====== Data under study ======

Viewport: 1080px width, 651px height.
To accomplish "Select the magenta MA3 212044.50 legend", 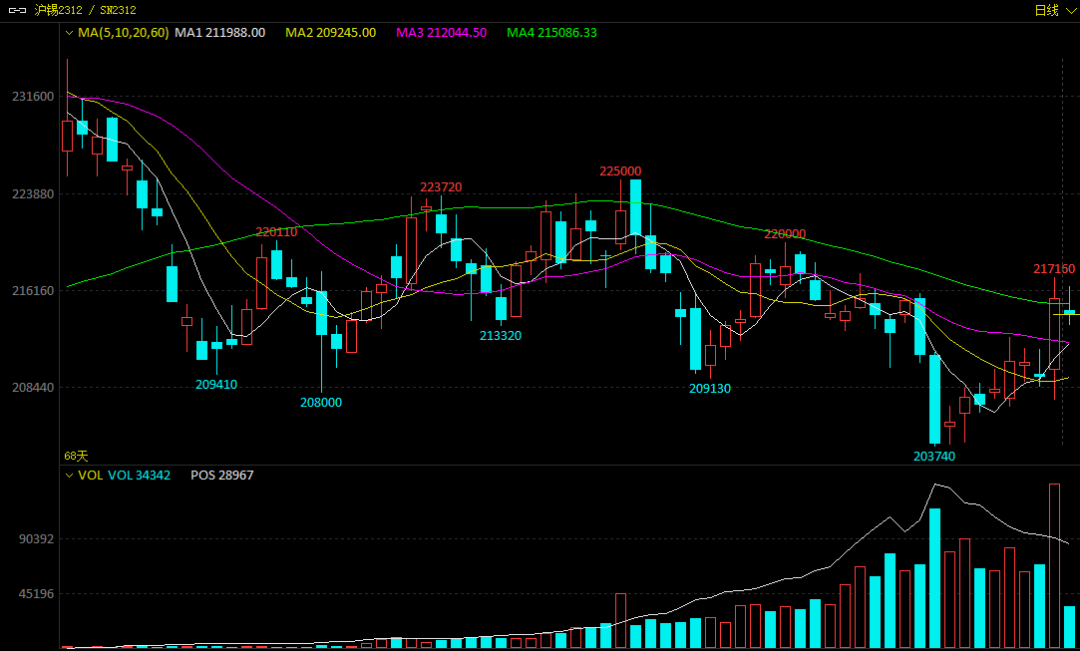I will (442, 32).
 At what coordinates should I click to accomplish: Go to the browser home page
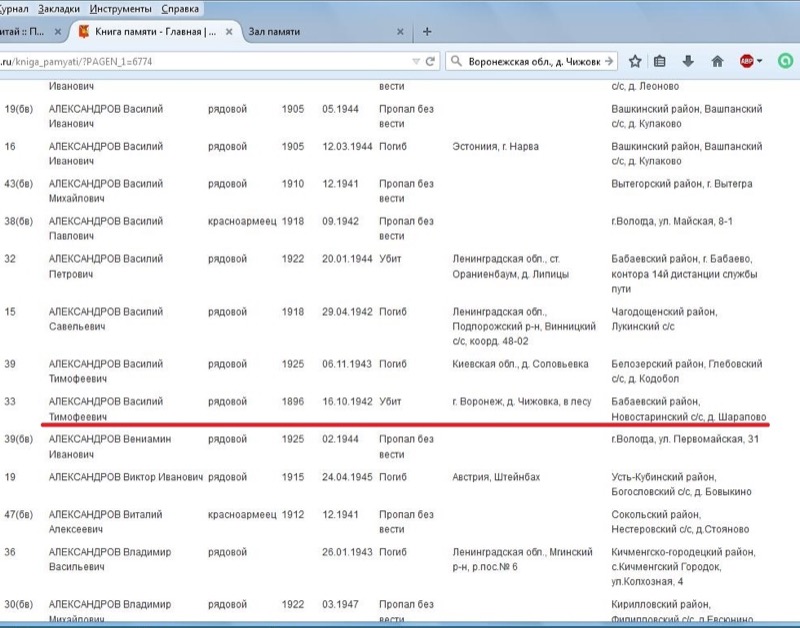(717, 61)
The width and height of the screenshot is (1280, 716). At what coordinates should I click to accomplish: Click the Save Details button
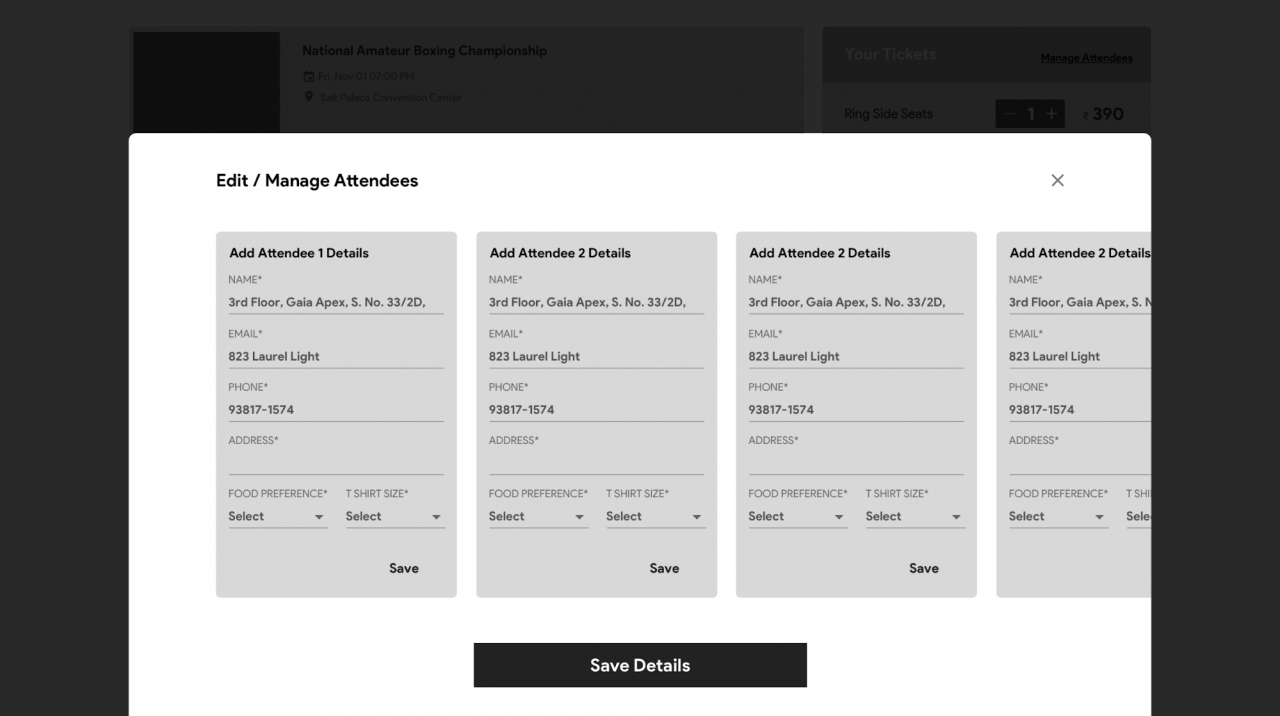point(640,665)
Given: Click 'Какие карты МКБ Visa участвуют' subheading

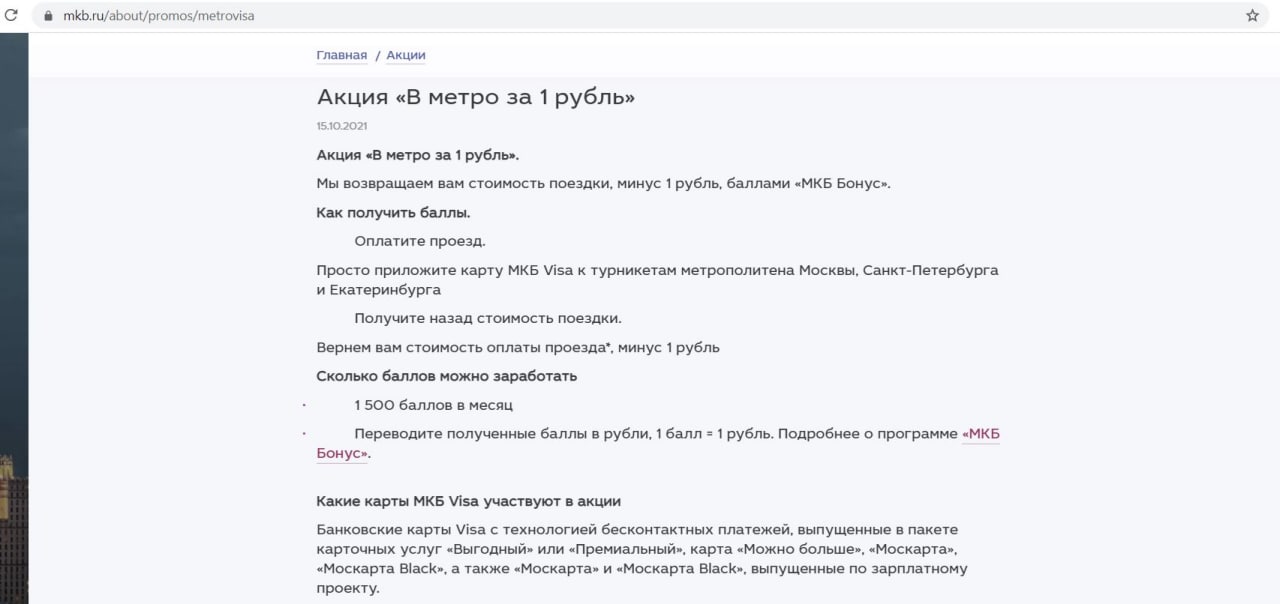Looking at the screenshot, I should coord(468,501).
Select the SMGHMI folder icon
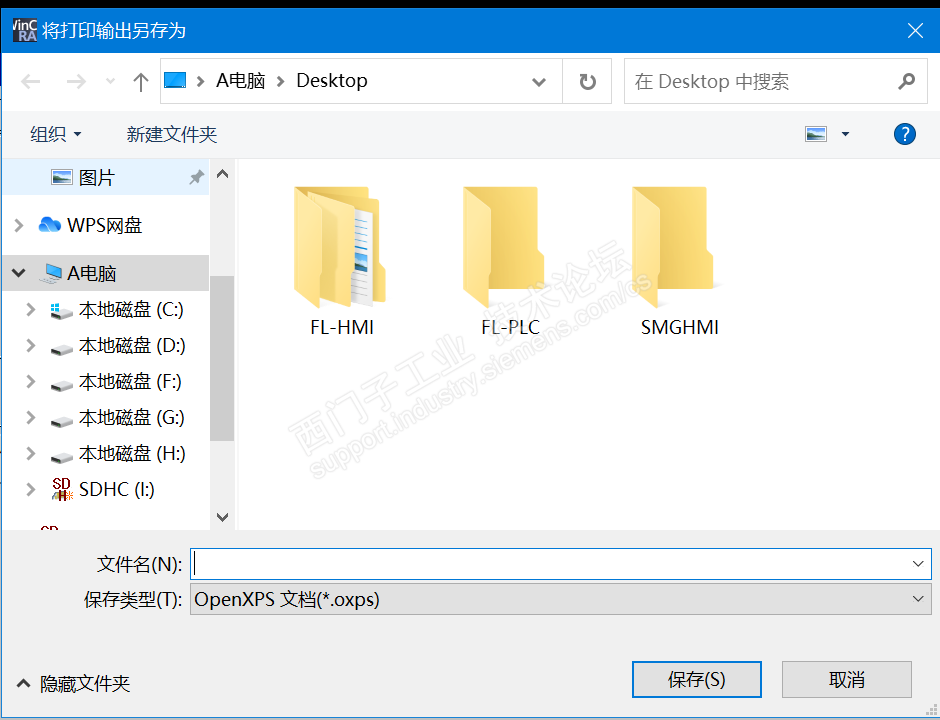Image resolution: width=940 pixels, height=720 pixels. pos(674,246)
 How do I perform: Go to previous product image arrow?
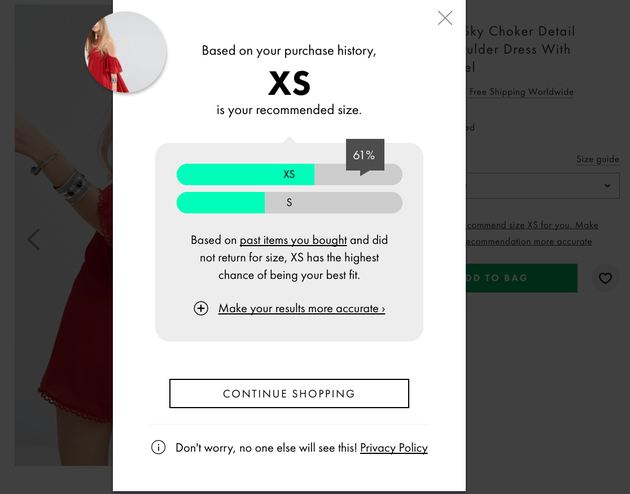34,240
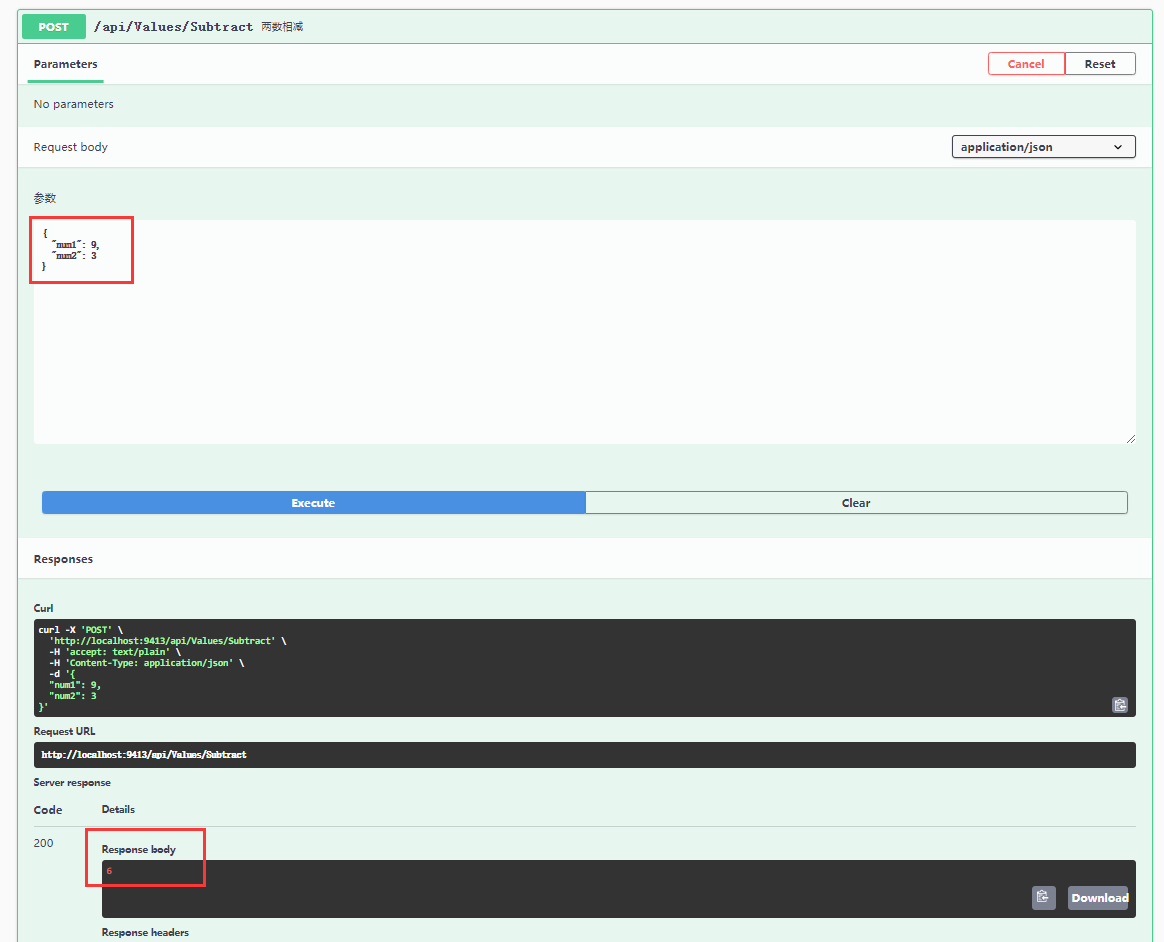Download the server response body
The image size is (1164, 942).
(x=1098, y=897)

======

### Task directions
Omit the pictures and please write out exactly the lines between the one containing "The width and" and the last line of the entries, both included.

### Answer to this problem
The width and height of the screenshot is (1280, 716). At what coordinates should I click to accomplish: Click the Save Details button
point(640,665)
Given: Click 'Какие карты МКБ Visa участвуют' subheading

Looking at the screenshot, I should coord(468,501).
Select the SMGHMI folder icon
Image resolution: width=940 pixels, height=720 pixels. pos(674,246)
 How do I perform: Go to previous product image arrow?
34,240
Download the server response body
The image size is (1164, 942).
(x=1098, y=897)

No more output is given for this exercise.